** Text under study **
···

- What is Sexual Assault?
- What to do if you have been Sexually Assaulted.
- What to do if someone you know has been Sexually Assaulted.
- Same Sex Sexual Assualt.
According to the UC Sexual Harassment and Sexual Violence Policy (Feb. 25, 2014), Sexual Assault occurs when physical sexual activity is engaged without the consent of the other person or when the other person is unable to consent to the activity. The activity or conduct may include physical force, violence, threat, or intimidation, ignoring the objections of the other person, causing the other person’s intoxication or incapacitation through the use of drugs or alcohol, or taking advantage of the other person’s incapacitation (including voluntary intoxication)
Consent is informed, voluntary, revocable, and cannot be given when a person is inpacacitated. The individuals consenting must act freely and voluntarily and have knowledge of the nature of the act or transaction involved. It is a defense to the allegation of non-consent that a defendant held a reasonable and good faith belief that the complainant was consenting.
IF YOU ARE IN IMMEDIATE DANGER, THEN CALL 911 (If you are on a cell phone, dial 510-642-3333)
Go to a safe place. This is not the time to be alone. At the very least, you need emotional support. If it is late and there is no one to go to, then call someone you can talk to, no matter how late it is. (See places where you can get help )
Get medical attention. As soon as possible, go to a hospital or the Urgent Care center at Tang to be examined and treated for any injuries. Physical specimens collected soon after the sexual assault can be valuable evidence. (Avoid showering. If you change your clothes, put them in a paper bag). The Tang Center is not an "forensic evidence collection" site. Highland Hospital is designated as the "forensic evidence collection" site for sexual assaults that occur in the Berkeley/Oakland area. UCPD can help with transport to the hospital.
Consider reporting the sexual assault to police. Please know you can report anonymously and confidentially. When you are ready to make your report or have questions about the process, you have the right to have a support person or advocate with you. Confidential resources like Social Services, Ombuds for Students and Post-Doctoral Appointees, CARE Services for staff are available to help you consider the your options for your next steps. Community resources like BAWAR can provide State-Certified Advocates to accompany you to the police, hospital or court.
If the alleged assailant is a member of the campus community, consider whether you want to file a complaint with the campus. Each person must decide for themselves, based on their own circumstances, whether to report to the authorities. Confidential resources like Social Services, Ombuds for Students and Post-Doctoral Appointees, CARE Services for staff are available to help you consider the your options for your next steps.
Make space for healing. You have been through a trauma and need to make space for your own emotional, physical, psychological and spiritual healing. You may be overwhelmed by many different emotions - fear, grief, guilt, shame, rage. Emotional support is available. There are many different options, such as talking with a counselor at the Tang Center, joining a survivors group (offered at the Tang Center) or talking with a friend. People who receive counseling tend to recover from their experiences faster and with fewer lasting effects than those who get no help. Recovery doesn't mean that it's as if the incident never happened. Recovery does mean that, over time, the survivor is able to envision a future for themselves, to set goals and work to achieve them. Their life moves forward.

···

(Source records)
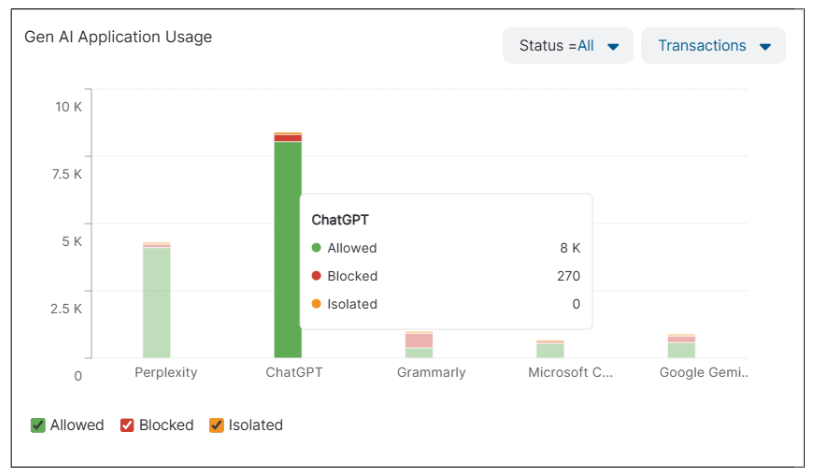This screenshot has width=814, height=475.
Task: Click the Gen AI Application Usage title
Action: tap(118, 37)
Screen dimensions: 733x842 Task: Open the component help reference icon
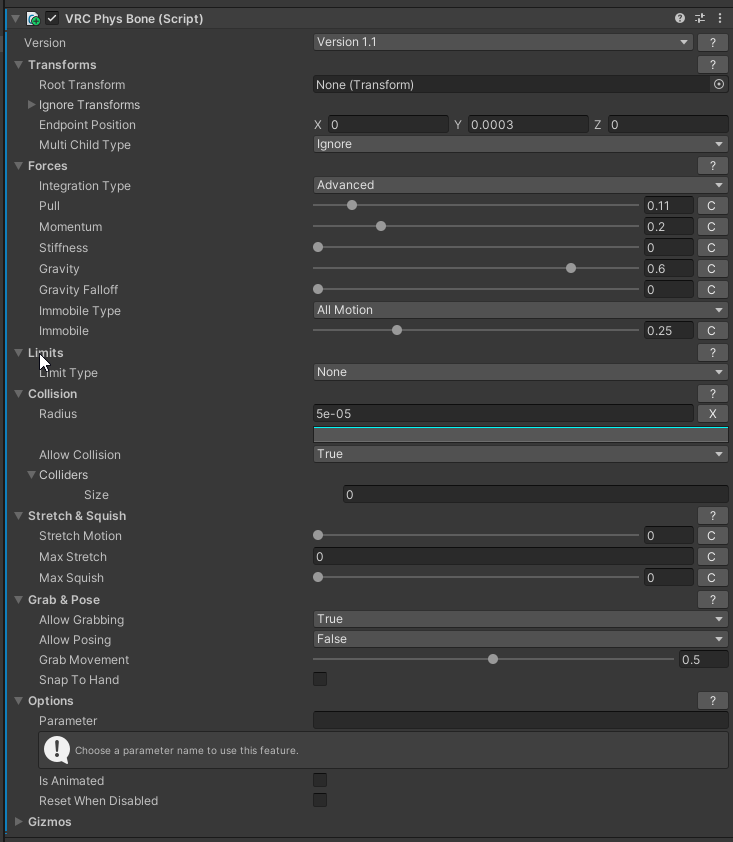pyautogui.click(x=680, y=18)
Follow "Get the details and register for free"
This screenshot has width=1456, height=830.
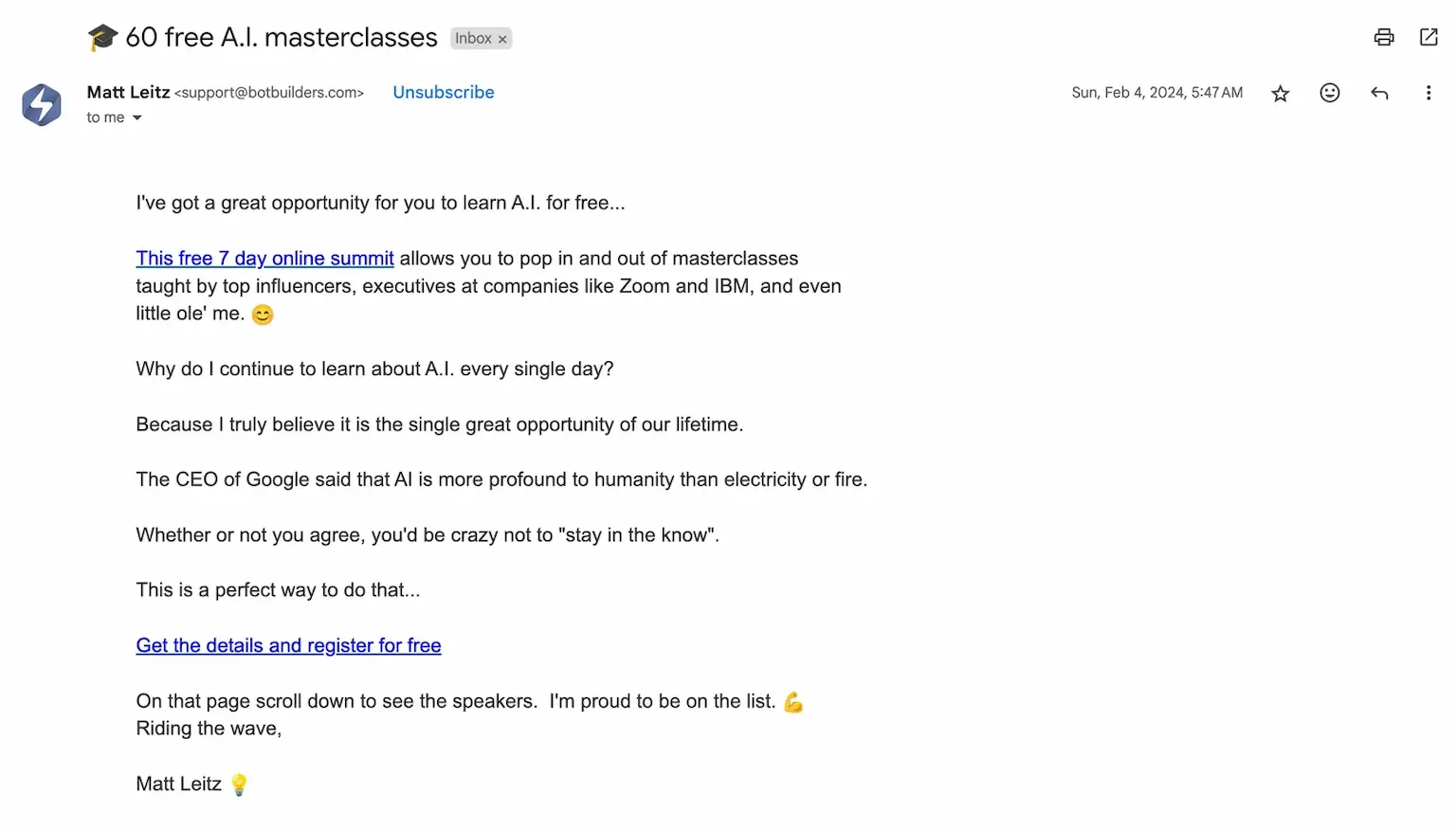tap(288, 645)
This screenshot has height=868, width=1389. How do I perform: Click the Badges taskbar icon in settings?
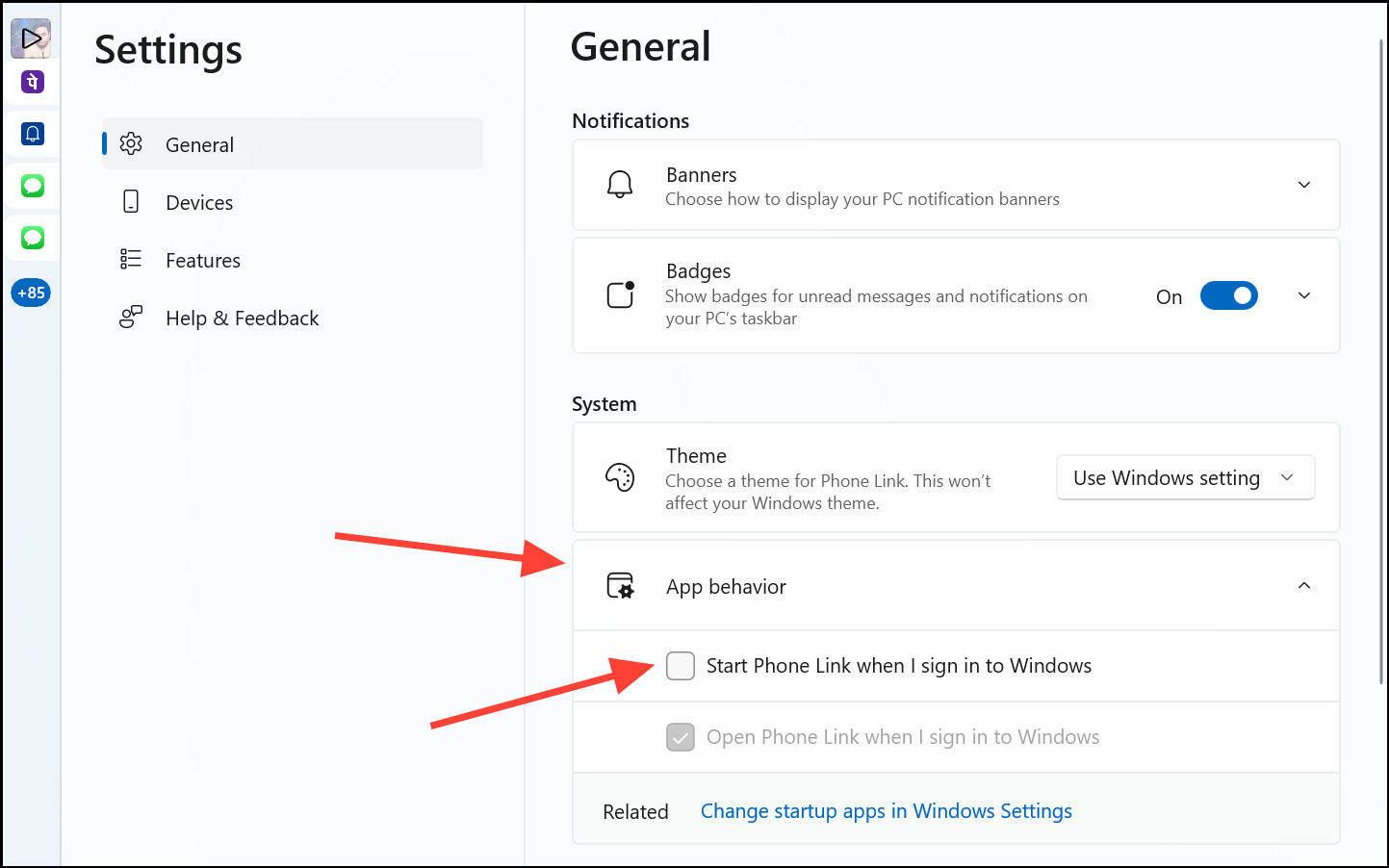[x=619, y=294]
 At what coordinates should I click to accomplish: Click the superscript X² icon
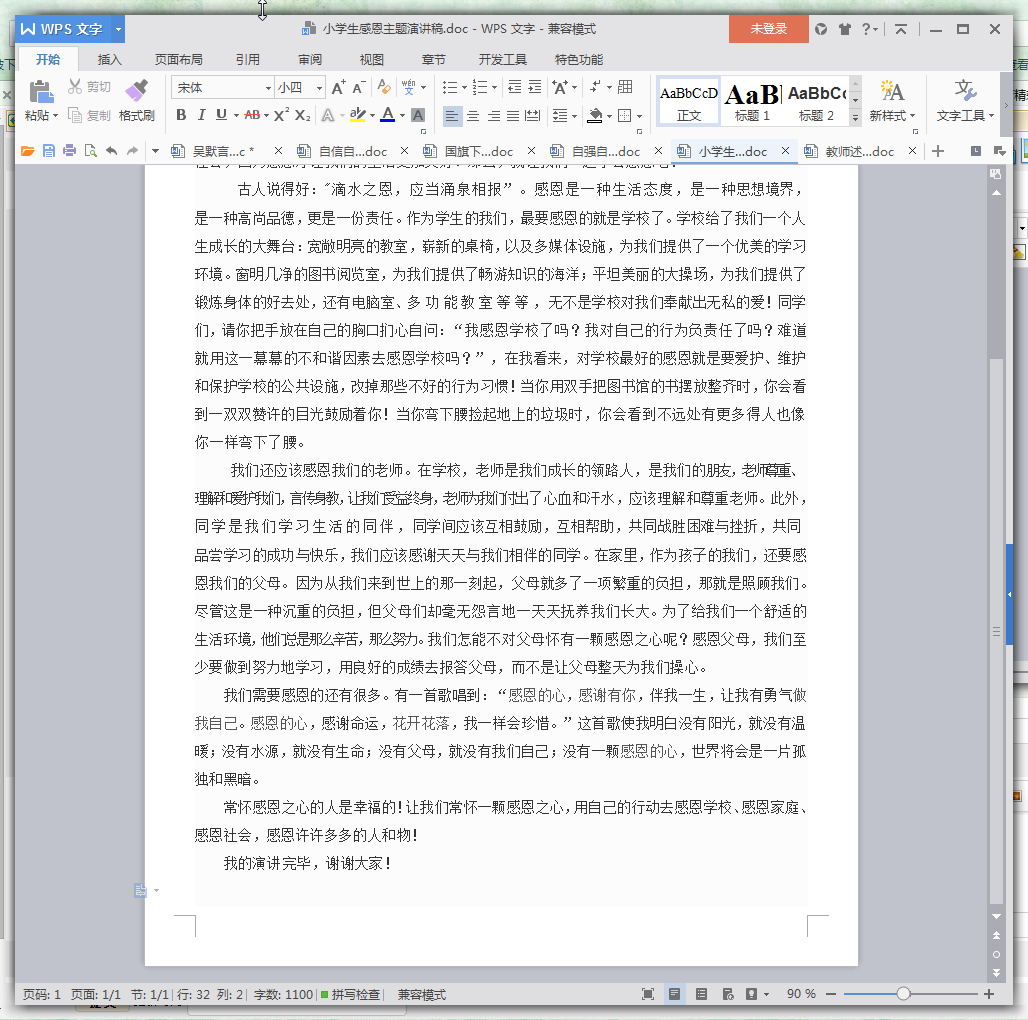281,115
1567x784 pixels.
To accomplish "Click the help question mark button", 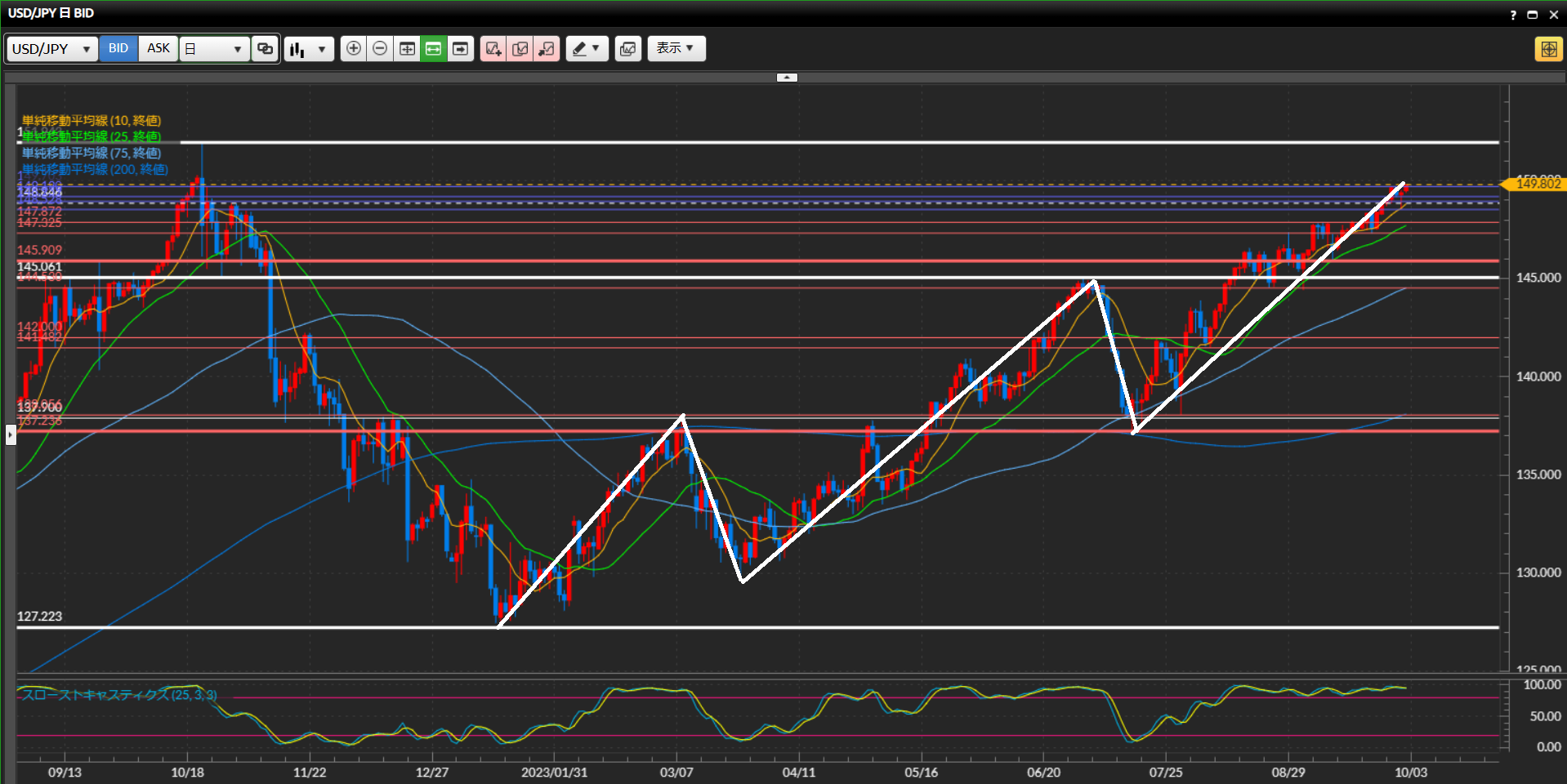I will (x=1512, y=15).
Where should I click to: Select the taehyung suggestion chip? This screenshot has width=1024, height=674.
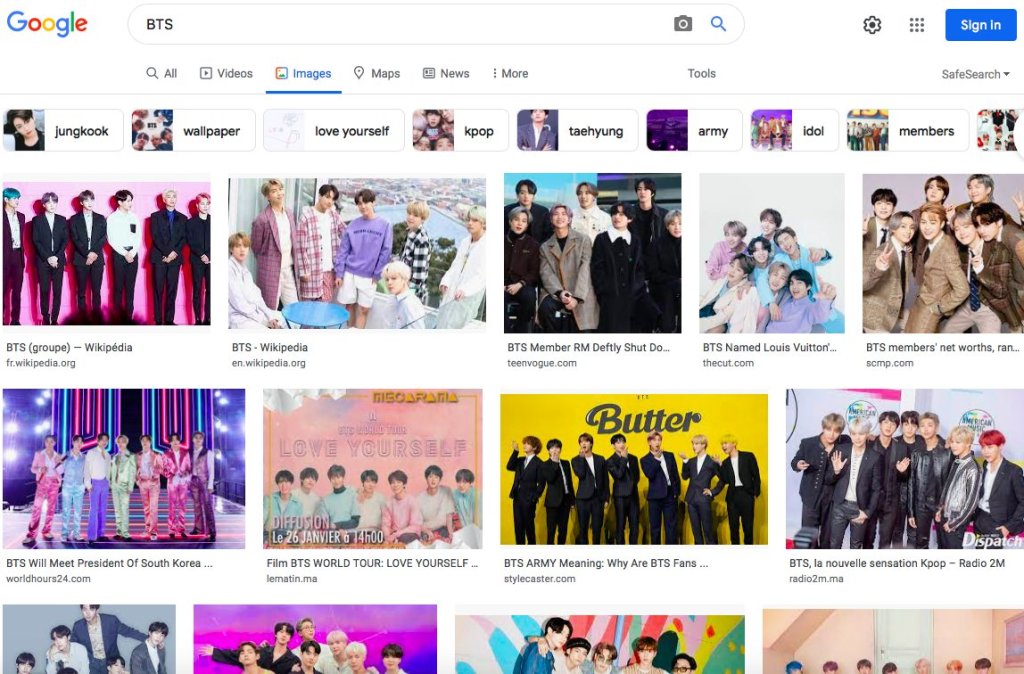[x=577, y=131]
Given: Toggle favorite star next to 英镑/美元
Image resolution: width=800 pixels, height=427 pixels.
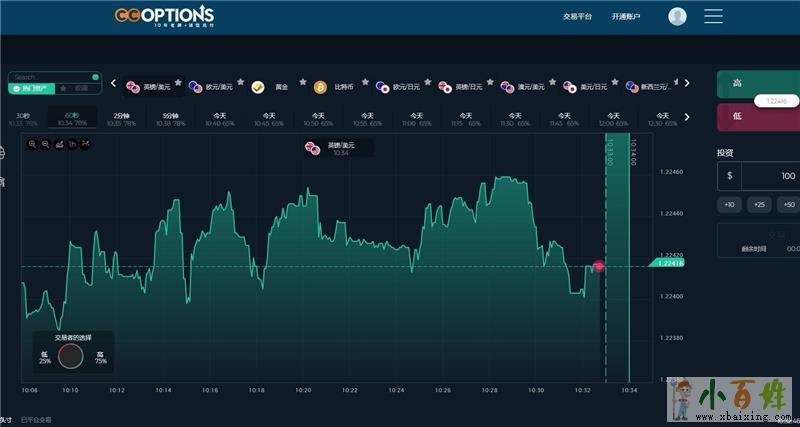Looking at the screenshot, I should pos(180,82).
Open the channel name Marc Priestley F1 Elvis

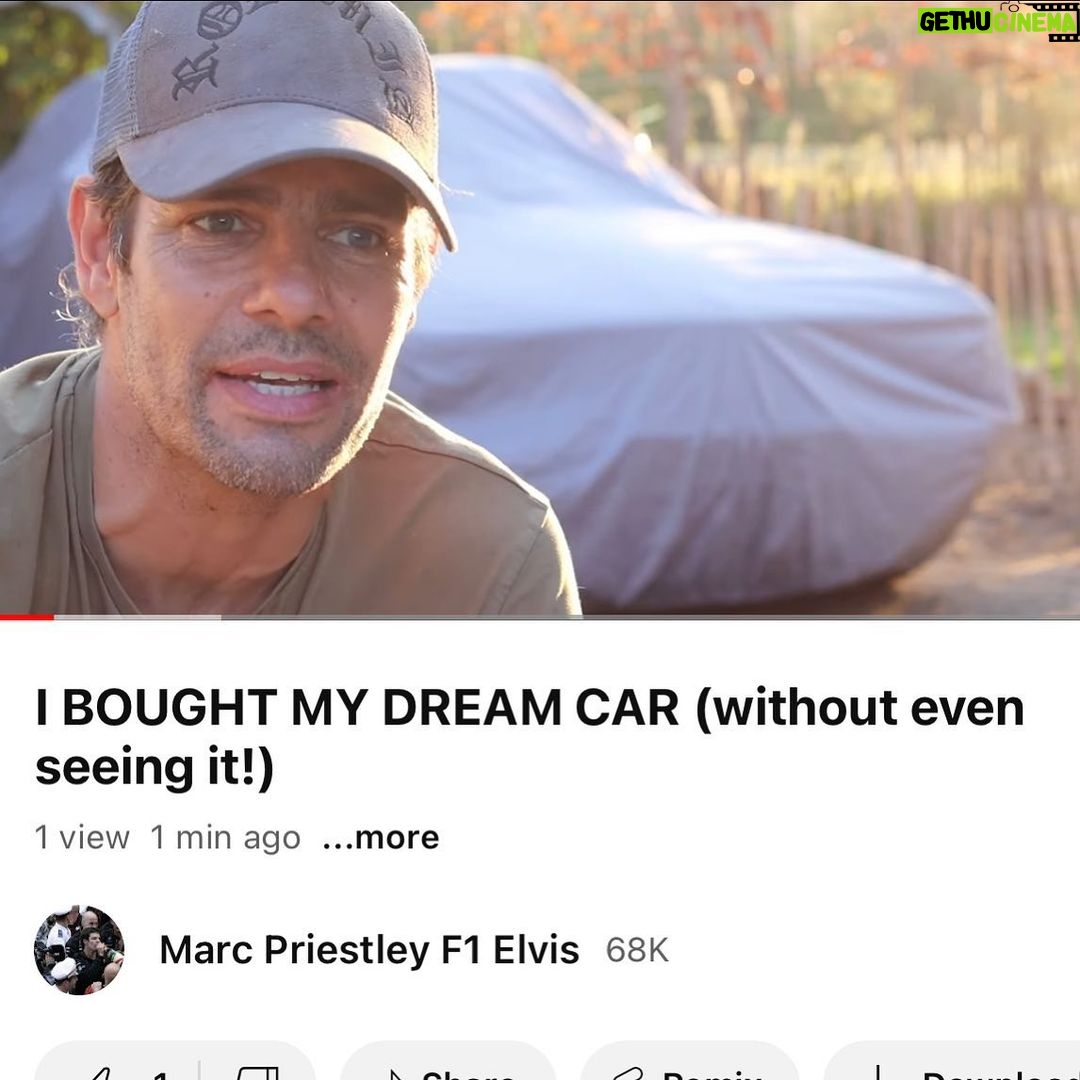click(x=369, y=950)
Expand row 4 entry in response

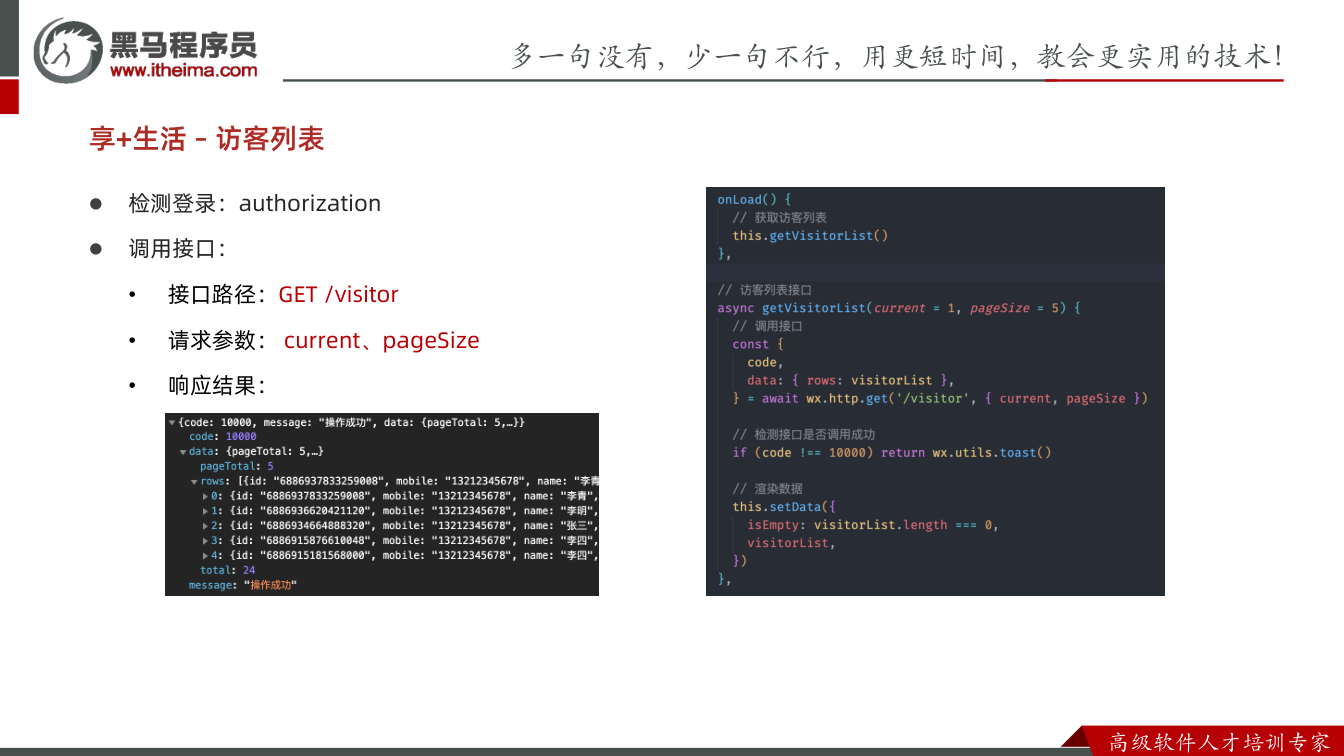(x=206, y=556)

···

** List of tasks **
1 – Copy the passage of the sexual assault guidance starting at "Consent is informed, voluntary, revocable, and" and ending at "complainant was consenting.".
2 – List every emotion that the sexual assault guidance names as one a survivor may feel.
3 – Write the next part of the sexual assault guidance, picking up after its final sentence.

** Answers for the tasks **
1 –
Consent is informed, voluntary, revocable, and cannot be given when a person is inpacacitated. The individuals consenting must act freely and voluntarily and have knowledge of the nature of the act or transaction involved. It is a defense to the allegation of non-consent that a defendant held a reasonable and good faith belief that the complainant was consenting.

2 – fear, grief, guilt, shame, rage

3 –
Do not blame yourself It is not your fault. Be compassionate with yourself.
1) Be supportive by listening and taking what the person(s) says seriously.
2) Ask first, if you want to hug or touch the person(s) to show your support. Remember, the person(s) may have been violated and/or did not have control over what was done to their body. By asking, it helps them take back control.
3) Avoid "why" questions; these can make the person(s) feel judged.
4) Assure the person(s) that it's not their fault. Most survivors will blame themselves for what happened. It is important to counter that with strong messages that the harassment/assault is the responsibility of the perpetrator(s) and not the survivor.
5) Avoid judging the person’s actions leading up to, during, or after the incident. Regardless of what the survivors were wearing, drinking, etc., it is not his/her/their fault.
6) Allow the person(s) to make their own decisions about whether or not to report the incident to authorities, who to tell, etc. Support those decisions.
7) Allow the survivor(s) to share what they want when they want. Avoid pressuring the person(s) to share information. Your role is to support not invetigate
8) Offer resources. Encourage the person(s) to get support.
9) Tell the survivor(s) that if they think that they may want to report the incident to the authorities and/or to pursue action, that preserving evidence can be very helpful in resolving the case. Methods for preserving evidence that you can share:
- Highly recommend not washing, showering, or brushing your teeth to preserve DNA evidence (within 72 hours). Save clothes, sheets, etc. in a paper bag (sexual assault/rape). Resident can decide to go to SART (Sexual Assault Response Team) facility to deal with the emotional and physical impact (closest to Cal is Highland hospital, Oakland)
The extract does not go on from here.